What matters is not whether you’ve had health problems before, but whether your medical history triggers a specific provision in your policy. LTD insurance is a contract. A denial must be tied directly to the wording of that contract. A properly defined pre-existing condition exclusion, a proven material misrepresentation on your application, or a failure to meet the policy’s definition of disability are required for a denial or exclusion. A brief complaint noted in passing may not automatically trigger a pre-existing condition exclusion. Similarly, vague symptoms without follow-up treatment may not meet the policy threshold.
For example, an insurer must show that treatment occurred within the applicable look-back period and that your current disability is medically connected to that earlier condition. A vague statement that your condition “existed before” is not enough.
What Do I Do If My Long-Term Disability Claim Is Denied Due to My Medical History?
If your long-term disability claim is denied because of your medical history, it’s important to act quickly, but tactfully. A denial does not necessarily mean your claim lacks validity. Many medical history-based denials can be challenged successfully.
- Carefully review the denial letter. Identify the exact reason for the denial. Is the insurer relying on a pre-existing condition clause? Alleged non-disclosure on your application? Insufficient medical evidence?
- Request your complete claim file. You are generally entitled to obtain the insurer’s internal file, including medical reviews, adjuster notes, and any independent medical examination (IME) reports. This helps determine how the decision was made.

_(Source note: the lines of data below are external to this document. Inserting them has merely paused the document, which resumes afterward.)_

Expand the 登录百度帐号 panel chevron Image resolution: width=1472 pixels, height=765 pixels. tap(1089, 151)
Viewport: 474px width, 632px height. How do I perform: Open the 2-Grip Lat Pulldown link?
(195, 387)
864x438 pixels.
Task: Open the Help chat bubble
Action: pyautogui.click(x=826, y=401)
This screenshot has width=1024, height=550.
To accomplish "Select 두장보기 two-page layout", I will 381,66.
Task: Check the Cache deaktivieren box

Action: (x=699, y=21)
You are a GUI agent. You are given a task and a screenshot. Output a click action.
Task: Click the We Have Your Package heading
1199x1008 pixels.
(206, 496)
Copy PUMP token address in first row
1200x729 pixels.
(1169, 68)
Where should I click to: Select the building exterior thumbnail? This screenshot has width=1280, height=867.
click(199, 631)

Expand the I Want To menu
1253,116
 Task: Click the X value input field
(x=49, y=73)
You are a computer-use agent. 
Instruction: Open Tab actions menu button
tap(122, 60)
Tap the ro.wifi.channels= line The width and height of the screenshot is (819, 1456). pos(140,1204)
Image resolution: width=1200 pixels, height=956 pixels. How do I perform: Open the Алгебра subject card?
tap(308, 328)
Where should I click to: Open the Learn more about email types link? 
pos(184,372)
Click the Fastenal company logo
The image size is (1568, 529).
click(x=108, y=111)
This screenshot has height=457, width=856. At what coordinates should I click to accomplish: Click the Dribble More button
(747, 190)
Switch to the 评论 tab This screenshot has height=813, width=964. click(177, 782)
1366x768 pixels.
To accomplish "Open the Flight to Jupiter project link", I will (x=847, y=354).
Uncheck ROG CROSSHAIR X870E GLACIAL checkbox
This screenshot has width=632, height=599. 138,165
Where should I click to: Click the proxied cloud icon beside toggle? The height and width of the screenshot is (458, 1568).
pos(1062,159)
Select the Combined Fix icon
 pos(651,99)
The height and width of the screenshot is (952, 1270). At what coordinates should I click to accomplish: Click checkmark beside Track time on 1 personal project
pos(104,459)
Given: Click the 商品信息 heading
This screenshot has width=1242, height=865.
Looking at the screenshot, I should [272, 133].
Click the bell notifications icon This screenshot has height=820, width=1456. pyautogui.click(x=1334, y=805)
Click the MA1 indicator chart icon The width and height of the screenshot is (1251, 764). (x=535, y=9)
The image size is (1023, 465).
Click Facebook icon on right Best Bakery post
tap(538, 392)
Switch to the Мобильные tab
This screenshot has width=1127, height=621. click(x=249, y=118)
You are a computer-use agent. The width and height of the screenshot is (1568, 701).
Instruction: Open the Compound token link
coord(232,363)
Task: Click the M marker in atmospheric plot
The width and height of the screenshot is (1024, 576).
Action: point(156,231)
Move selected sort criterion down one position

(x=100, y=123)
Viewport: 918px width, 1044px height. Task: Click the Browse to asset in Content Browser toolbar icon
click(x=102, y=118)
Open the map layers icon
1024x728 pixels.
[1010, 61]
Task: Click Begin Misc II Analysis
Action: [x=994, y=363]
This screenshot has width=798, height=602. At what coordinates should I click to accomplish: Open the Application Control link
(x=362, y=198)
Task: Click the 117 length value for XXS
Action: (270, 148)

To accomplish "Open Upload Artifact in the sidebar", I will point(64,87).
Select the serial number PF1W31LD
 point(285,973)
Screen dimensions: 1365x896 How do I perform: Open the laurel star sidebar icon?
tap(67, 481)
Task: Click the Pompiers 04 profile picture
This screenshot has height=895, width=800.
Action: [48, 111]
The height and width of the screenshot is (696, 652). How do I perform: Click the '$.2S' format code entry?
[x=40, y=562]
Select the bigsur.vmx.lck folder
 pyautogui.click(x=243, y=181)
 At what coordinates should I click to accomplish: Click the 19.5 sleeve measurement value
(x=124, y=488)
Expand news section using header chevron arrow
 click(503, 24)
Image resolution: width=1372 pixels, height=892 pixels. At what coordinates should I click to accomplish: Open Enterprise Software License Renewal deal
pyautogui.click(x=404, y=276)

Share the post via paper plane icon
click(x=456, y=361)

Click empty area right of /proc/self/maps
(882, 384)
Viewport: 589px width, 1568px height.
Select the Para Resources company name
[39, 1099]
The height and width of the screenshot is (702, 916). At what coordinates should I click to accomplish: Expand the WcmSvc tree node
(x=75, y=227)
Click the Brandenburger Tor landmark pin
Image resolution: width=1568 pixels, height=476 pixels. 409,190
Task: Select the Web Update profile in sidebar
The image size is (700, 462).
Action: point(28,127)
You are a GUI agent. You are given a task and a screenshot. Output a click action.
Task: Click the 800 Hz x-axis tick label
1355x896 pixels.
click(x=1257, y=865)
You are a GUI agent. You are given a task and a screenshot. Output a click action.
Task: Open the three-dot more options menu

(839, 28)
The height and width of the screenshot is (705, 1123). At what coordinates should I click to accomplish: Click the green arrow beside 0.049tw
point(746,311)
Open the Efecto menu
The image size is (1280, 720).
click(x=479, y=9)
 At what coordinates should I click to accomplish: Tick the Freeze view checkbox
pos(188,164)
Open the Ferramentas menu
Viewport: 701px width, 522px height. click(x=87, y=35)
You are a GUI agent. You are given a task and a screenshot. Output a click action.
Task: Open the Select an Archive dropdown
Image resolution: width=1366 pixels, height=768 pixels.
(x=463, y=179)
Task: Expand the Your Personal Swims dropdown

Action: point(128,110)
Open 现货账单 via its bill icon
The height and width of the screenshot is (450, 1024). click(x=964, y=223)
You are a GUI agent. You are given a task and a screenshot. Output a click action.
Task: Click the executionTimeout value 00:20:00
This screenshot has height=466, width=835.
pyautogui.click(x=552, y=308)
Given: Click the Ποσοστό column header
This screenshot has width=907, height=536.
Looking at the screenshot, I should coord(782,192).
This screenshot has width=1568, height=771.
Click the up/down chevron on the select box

- Check the timelines. Review the coverage start date, the look-back period referenced, and any limitation deadlines for appealing or starting legal action.
From here, you can begin the appeals process and seek legal advice.
Most LTD policies, whether group or individual, allow some form of internal appeal or reconsideration. This process lets you submit additional medical records, updated specialist reports, clarifications from your treating physician, and written explanations addressing the insurer’s concerns. An appeal can be an important opportunity to strengthen your case, especially if the denial was based on incomplete records or a misunderstanding of your condition.
Contacting a disability lawyer before filing an appeal can help you determine the best strategy. Appeals must be handled carefully; deadlines are strict, and anything submitted becomes part of the permanent record. Depending on your insurance, the appeals policy can range from clear but complex, to vague and confusing. No matter the case, it can be murky and stressful. An experienced disability lawyer can navigate these perplexities for you and help you achieve a fair outcome.